Dietikon

Die Weltmeisterin geht mit den Schülern die Wände hoch

Kletter-Profi Alina Ring führt drei fünfte Klassen des Schulhauses Steinmürli spielerisch an die Kletterwand heran.

Lautes Kinderkreischen schallt durch die alte Turnhalle des Dietiker Schulhauses Steinmürli. Die Kletterstafette ist in vollem Gang, den Kindern steht der Wille zum Sieg ins Gesicht geschrieben. Drei fünfte Klassen des Schulhauses Steinmürli kommen am Montagmorgen zu einer aussergewöhnlichen Sportlektion: Alina Ring, vierfache Schweizer Meisterin und zweite bei den Weltmeisterschaften im Klettern, führt die Kinder auf spielerische Weise an die Kletterwand heran.

Mit pädagogischem Geschick erklärt die Profi-Kletterin ihre Sportart, die für die meisten Kinder neu ist.

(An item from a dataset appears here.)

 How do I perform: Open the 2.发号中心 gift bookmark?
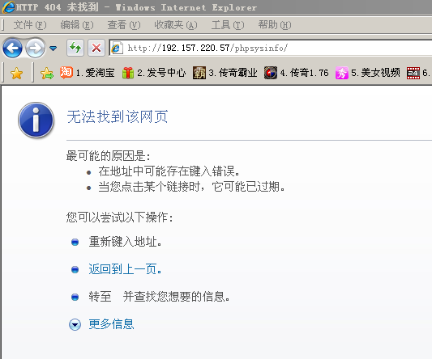154,73
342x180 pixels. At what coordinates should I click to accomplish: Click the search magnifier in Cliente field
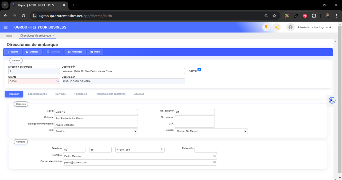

Über markierte Routen lässt sie sie der Wand entlang krakseln. «Ehrlich gesagt war es unbeschreiblich und Alina war super nett», sagt die 10-jährige Mira begeistert.

«Ich fände es toll, wenn wir in der Schule ab und zu solche Anlässe hätten.» Die Arbeit mit den Kindern ist auch für Alina Ring neu: «Im Rahmen einer Sportwoche der Kirche Hirzenbach habe ich einen Kletter-Kurs für Kinder geleitet, das hat mir sehr gut gefallen», sagt die 19-jährige Zürcherin, während sie Autogramme auf Zettel schreibt.

Der Dietiker Schulpfleger Jürg Hässig hatte die Kletterlektion vorgeschlagen und Martin Imhof, Schulleiter des Steinmürli, den Kontakt zu Anita Ring vermittelt. «Sie hat sich sofort bereit erklärt mitzumachen und das grosszügigerweise, ohne eine Entschädigung zu verlangen», sagt Imhof.

Da die Kinder heute viele Stunden vor dem Fernseher verbringen würden, sei es wichtig, dass sie zur Abwechslung auch das Sportangebot der Schule nutzen. Von den positiven Auswirkungen des Sports für die Kinder ist Imhof überzeugt: «Es ist erwiesen, dass Kinder, die Sport treiben, leistungsfähiger sind.»

Der Schulleiter schnappt sich Besen und Schaufel und wischt etwas Magnesium vom Boden weg, das die Kinder in ihrem Übermut in der Halle verteilen. «Die Luft sieht hier schon aus wie in einer richtigen Kletterhalle», sagt Anita Ring.

Vielleicht ist die richtige Kletterhalle für einige Steinmürli-Schüler gar nicht mehr so weit weg. «Ich habe in jeder Gruppe zwei bis drei gesehen, die Potenzial für eine Kletter-Karriere hätten», meint jedenfalls Alina Ring. Er würde sich freuen, wenn einige der Kinder dazu motiviert würden, sich einem Sportverein oder dem Schulsport der Schulen Dietikon anzuschliessen, sagt Imhof.

Schon «ziemlich gut»

Der 11-jährige Eroll könnte sich gut vorstellen, einmal einen Kletterklub zu besuchen. «Ich kann zwar nie so klettern wie Alina, aber für mein Alter bin ich ziemlich gut», meint der Fünftklässler selbstbewusst. Dass eine Profisportlerin der Schule einen Besuch abstattete, findet er «sehr cool».

«Wir haben diesen Morgen einmal als Versuch organisiert», sagt Imhof. «Und er ist voll und ganz geglückt.» Daher kann sich der Schulleiter gut vorstellen, ähnliche Veranstaltungen mit Profisportlern auch weiterhin durchzuführen; dann aber auch mit anderen Sportarten.

Falls er dazu noch nach Ideen sucht, lohnt sich eine Umfrage bei den Schülerinnen und Schülern. «Die Schule soll einmal einen Handball-Profi einladen», findet Mira, die selbst in einem Handballklub war. Die 12-jährige Adina wünscht sich dagegen, dass nächstes Mal die Sportarten Leichtathletik und Fussball drankommen. Für eine Fussball-Stunde schlägt sie auch gleich einen Profi vor, den man ins Steinmürli einladen könnte: «Cristiano Ronaldo», sagt Adina und grinst.